Force clarifier to search before asking clarification questions (#234) by torkian · Pull Request #245 · NVIDIA-AI-Blueprints/aiq

torkian · 2026-05-19T02:32:24Z

Closes #234.

Summary

The clarifier agent already had tool-calling bound to a search loop, but weak or non-frontier models routinely skipped the search and asked the user a clarification question immediately. The expected behavior — and what the issue asks for — is to gather context with the available tools first, and only ask the user once a genuine ambiguity remains.

This fixes the bug at the agent level (the issue explicitly says "this should not be overly prompt engineered for one model"), with a small prompt update as a supporting hint.

Changes

Inline search-before-clarify retry in agent_node. On the first turn, if the model returns a clarification request without using its bound search tools, the node nudges it once with FORCE_SEARCH_GUIDANCE and re-invokes the LLM inline, returning both the original response and the retry. No extra graph node or state field is needed.
One-shot by construction.
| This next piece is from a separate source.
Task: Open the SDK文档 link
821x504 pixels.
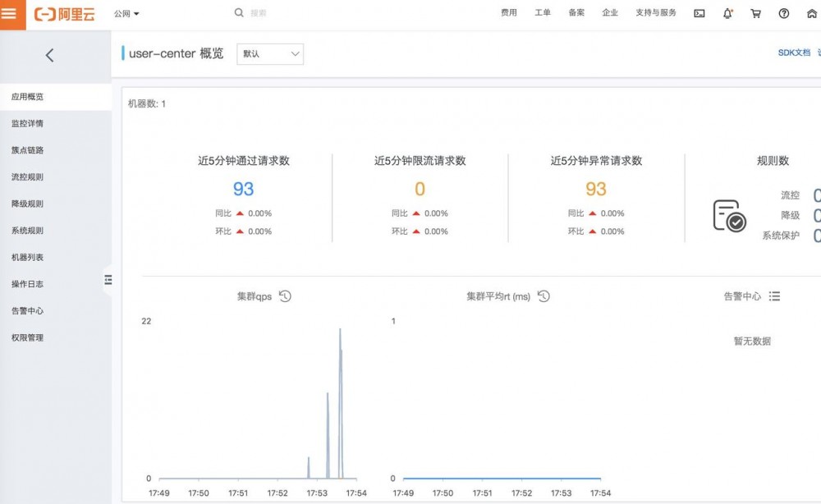Action: [796, 51]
The retry fires only when iteration == 0 (so it never fires after the user has replied) and not _has_tool_invocations(state.messages) (so once any tool call is in history — e.g. after a successful forced search, even while iteration is still 0 — it never re-nudges). A model that stubbornly refuses to search after the single nudge simply falls through to asking the user; no loop.
Guidance stays ephemeral. FORCE_SEARCH_GUIDANCE is sent only in the local retry_messages and is never returned to state, so it cannot leak into get_latest_user_query or other history lookups (which would otherwise surface internal scaffolding in fallback text).
prompts/research_clarification.j2 Tool Usage section rewritten as "Search first, ask second" so frontier models follow this voluntarily and skip the nudge entirely.

Design note: an earlier revision used a dedicated force_search graph node plus a ClarifierAgentState.force_search_used flag. Per review (thanks @cdgamarose-nv), this was simplified to the inline retry above — same behavior, ~70 fewer source lines, no added graph state.

How I verified (end-to-end, against a real LLM + web search)

I exercised the full clarifier graph against a real NVIDIA NIM-hosted LLM and a real Tavily web search tool, with model nvidia/nemotron-3-nano-30b-a3b (the repo default in configs/config_cli_default.yml) and the query "Research the latest NVIDIA AI announcements from 2026":

Branch	tool_calls emitted	user prompted?
`develop`	0 (bug — asked the user immediately)	yes
this PR	1 (searched first)	no

Deterministic across three runs. (The throwaway reproducer script is not included in the PR, per review — these are its results.)

Tests

150 clarifier tests pass. Key additions in tests/aiq_agent/agents/clarifier/test_agent.py:

TestHasToolInvocations — the helper that detects prior tool calls in the message history.
TestClarifierForceSearch:
- test_force_search_fires_when_llm_skips_tools — the bug path: model clarifies → nudge + inline retry → model emits a tool call → completes; user never prompted.
- test_force_search_skipped_when_no_tools — no behavior change when no tools are configured.
- test_force_search_fires_at_most_once — no loop if the model stubbornly refuses tools after the nudge.
- test_force_search_not_triggered_when_llm_searches_first — no extra detour for models that already search.
- test_force_search_guidance_not_in_state_messages — regression test: the internal guidance must never appear in user-facing fallback text.
- test_force_search_guidance_not_injected_after_user_reply — regression test: the nudge does not re-fire after the user has answered.
- test_forced_retry_does_not_emit_consecutive_assistant_messages — regression test for the message-ordering fix below.
TestClarifierSkipMessageOrdering — regression tests for the skip-path ordering fix (persisted history + planner sequence under enable_plan_approval).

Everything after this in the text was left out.